Running Total of Distinct Values

calculations
done
low_priority
visualizations
reply

(Andrew H) #1

Hello,

I’m looking to create a cumulative line graph of distinct values. I’m aware of the Running_total() function as well as Count_distinct() function.

Example:
My table have 4 days

Day 1 - A,B,C
Day 2 - A,B,D
Day 3 - B,C
Day 4 - E

My results should be

Day 1: 3
Day 2: 4
Day 3: 4
Day 4: 5

I’ve nested Count_distinct within running_total but its returning:

Day 1: 3
Day 2: 6
Day 3: 8
Day 4: 9

The Table Calculation: running_total(id_count})
The Measure:
measure: id_count {
type: count_distinct
sql: ${TABLE}.“ID” ;;
}

Any suggestions? Much appreciated!

Cheers,
Andrew


The Podium — March 20th, 2019
(Fabio) #2

If you have 5,000 distinct values or less in your dataset of interest, and your model has a MIN(date) measure, you can do this in the explore (otherwise you’ll need to use similar logic, but in the SQL of a derived table)

First, dimension by your entities / distinct values, measure them by their min (earliest) date, and sort by the min date. Using your example data, you’ll get a table like:

| Thing | Min Date |
--------------------
|A      | 1        |
|B      | 1        |
|C      | 1        |
|D      | 2        |
|E      | 4        |

Then add two table calcs, one for a running total, and one to only show the last row of each Min Date value.

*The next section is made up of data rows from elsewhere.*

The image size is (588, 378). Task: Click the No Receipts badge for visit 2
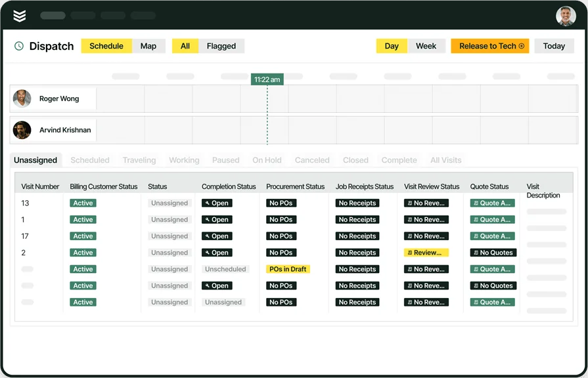point(357,252)
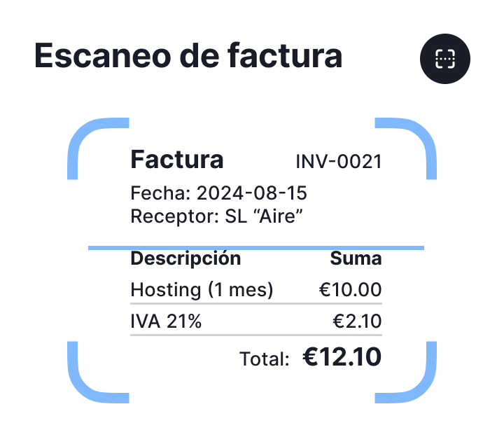Viewport: 504px width, 437px height.
Task: Select the "Hosting (1 mes)" item
Action: [202, 289]
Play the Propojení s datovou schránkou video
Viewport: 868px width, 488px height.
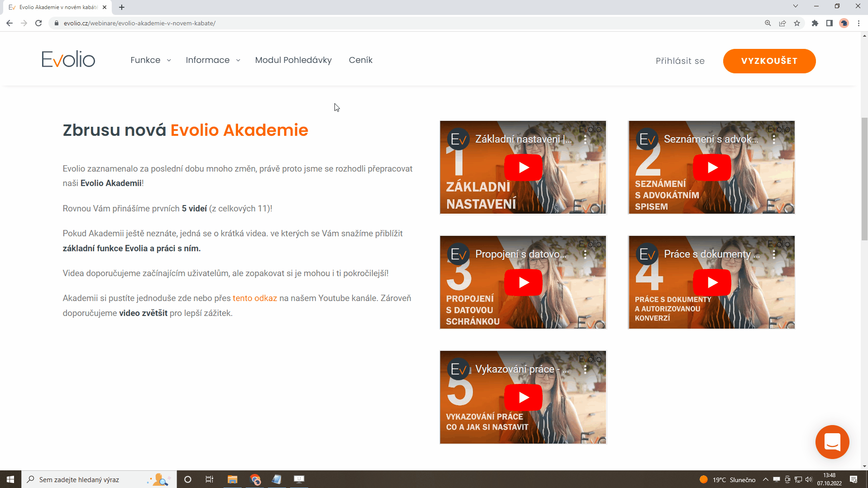[x=523, y=282]
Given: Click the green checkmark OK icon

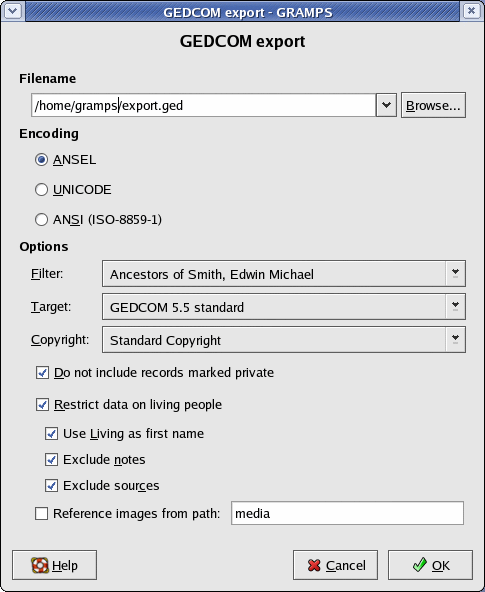Looking at the screenshot, I should [x=419, y=565].
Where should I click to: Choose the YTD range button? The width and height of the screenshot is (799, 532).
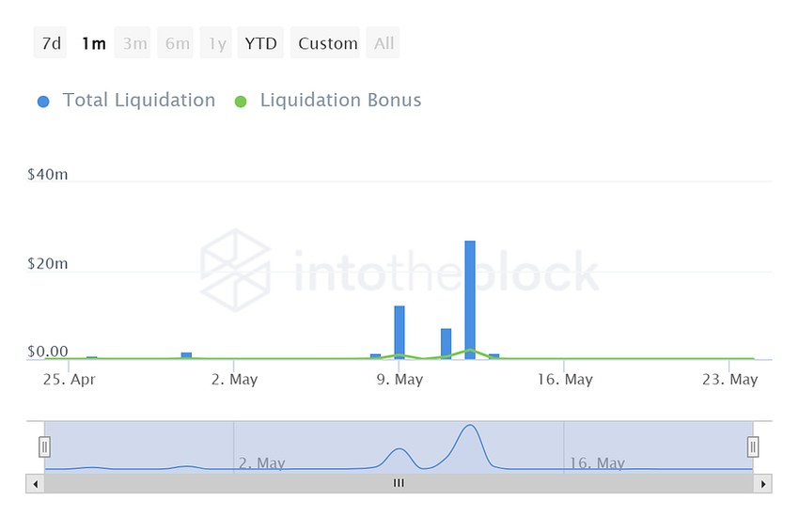point(260,43)
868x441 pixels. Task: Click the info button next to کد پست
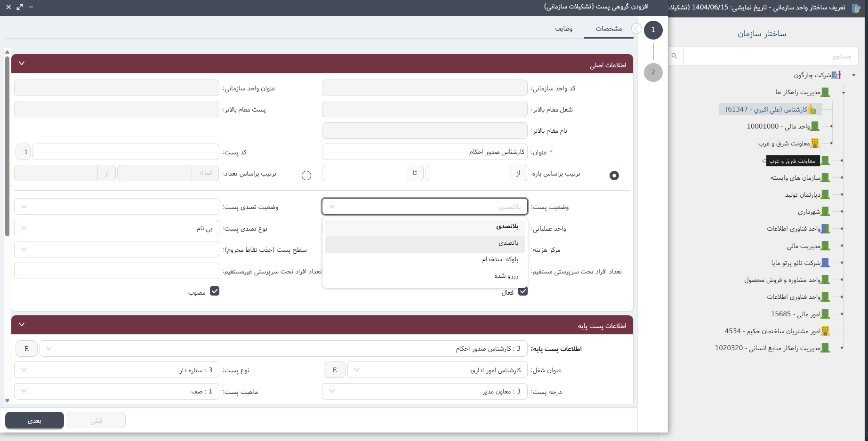point(24,152)
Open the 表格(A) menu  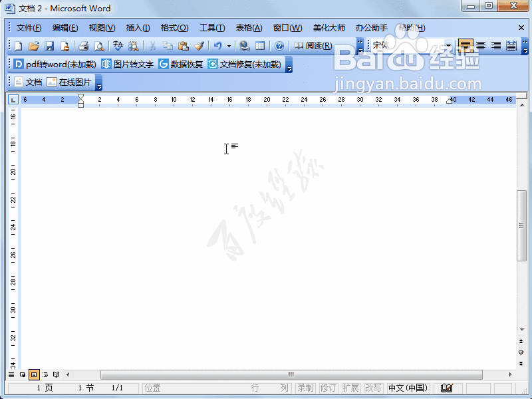tap(249, 27)
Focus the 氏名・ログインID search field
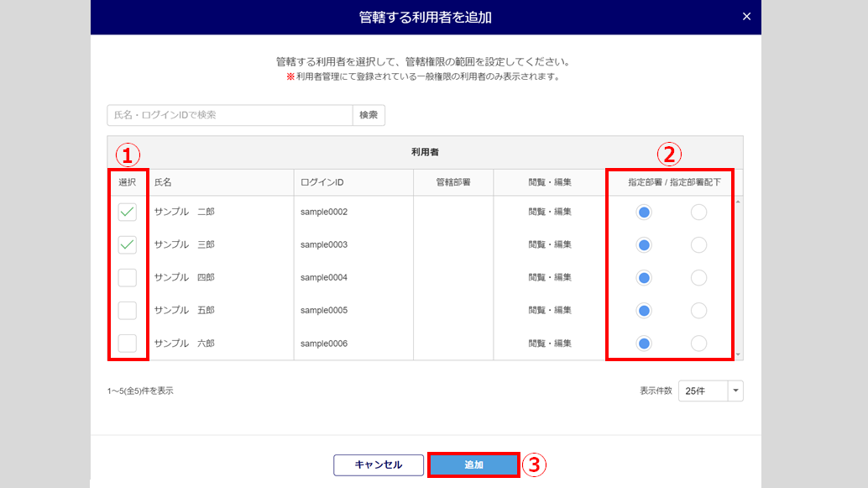Viewport: 868px width, 488px height. click(229, 115)
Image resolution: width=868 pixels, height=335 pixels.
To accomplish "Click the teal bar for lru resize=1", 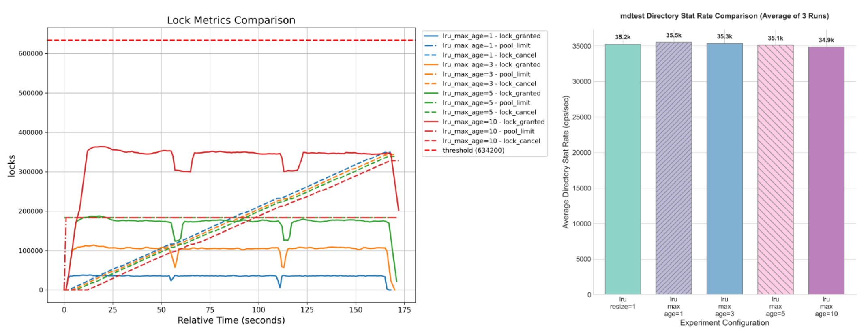I will [x=622, y=170].
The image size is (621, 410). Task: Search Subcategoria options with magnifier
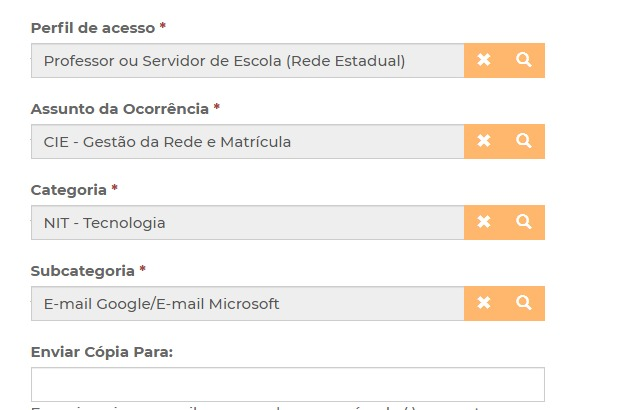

  • Running Count: row() + if(is_null(${min_date}),0,0)
    ^ We add the +if(...) to reference the measure and ensure this goes to the right of it, for visualization purposes
  • Show row - ${min_date} != offset(${min_date},1)
    ^ We’ll show only the last row (running count) within each value of min date
| Thing | Min Date | RC | Show? |
---------------------------------
|A      | 1        | 1  | No    |
|B      | 1        | 2  | No    |
|C      | 1        | 3  | Yes   |
|D      | 2        | 4  | Yes   |
|E      | 4        | 5  | Yes   |

Finally, hide the first column, and use “Hide No’s” on the last column, and pick a line vis.


(Andrew H) #3

Thank you Fabio, this approach makes sense. I think for our use case we’ll have to do this on the SQL side given the size of the data set. Much Appreciated!


(Fabio) #4

If you want to pre-calculate some of this in SQL and then allow users to pick their own timeframes, it will help to create a roll-up table with dimensions “date”, “prior date”, and measure “count”. Start by using a window function to partition by entity, order by date, and add a ‘lag’ function:

Entity | Date | Prior Date
--------------------------
A      | 1    | NULL
A      | 2    | 1
B      | 1    | NULL
B      | 2    | 1
B      | 3    | 2
C      | 1    | NULL
C      | 3    | 1
D      | 2    | NULL
E      | 4    | NULL

Then group and aggregate that to get this rollup table, which you would persist:

Date | Prior Date | Count
-------------------------
1    | NULL       | 3
2    | NULL       | 1
2    | 1          | 2
3    | 1          | 2
4    | NULL       | 1
5    | NULL       | 1

Then to get any cumulative distinct count, you can just group by date (or some function thereof, like week or month), filter on last date being outside of the range for which you want the measure to be distinct (because the ones where last date is within in that same range are not unique), and sum.